##### Extracted records

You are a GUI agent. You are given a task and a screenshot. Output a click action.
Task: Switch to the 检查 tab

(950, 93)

##########
##### Extracted records

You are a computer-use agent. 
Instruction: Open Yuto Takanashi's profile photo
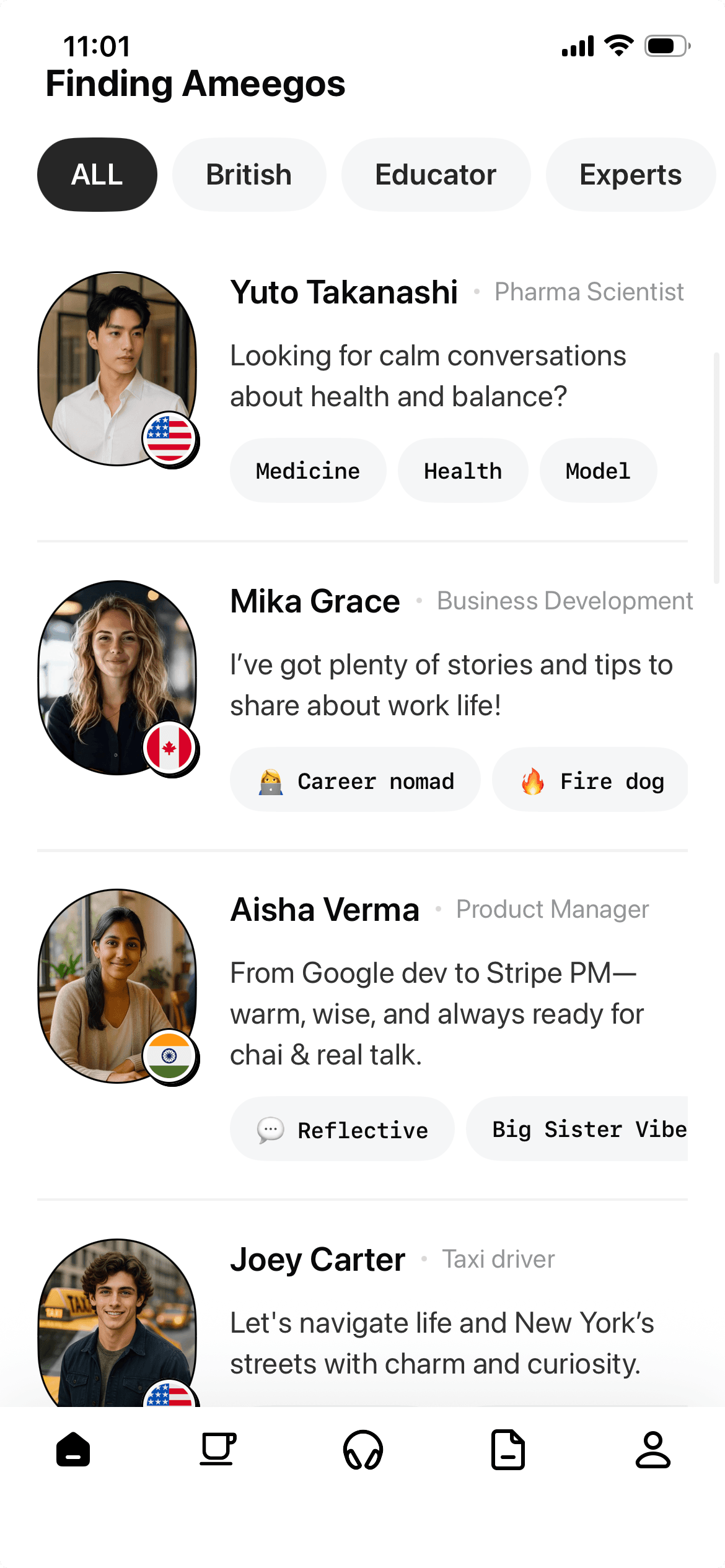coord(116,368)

##########

Aim:
Take every line of the items from the one containing "You are a computer-use agent." down to the one containing "coord(116,368)", both included, and format them as a JSON list of strings with one string per line and no blank lines. Leave the pictures out.

The result:
[
  "You are a computer-use agent. ",
  "Instruction: Open Yuto Takanashi's profile photo",
  "coord(116,368)"
]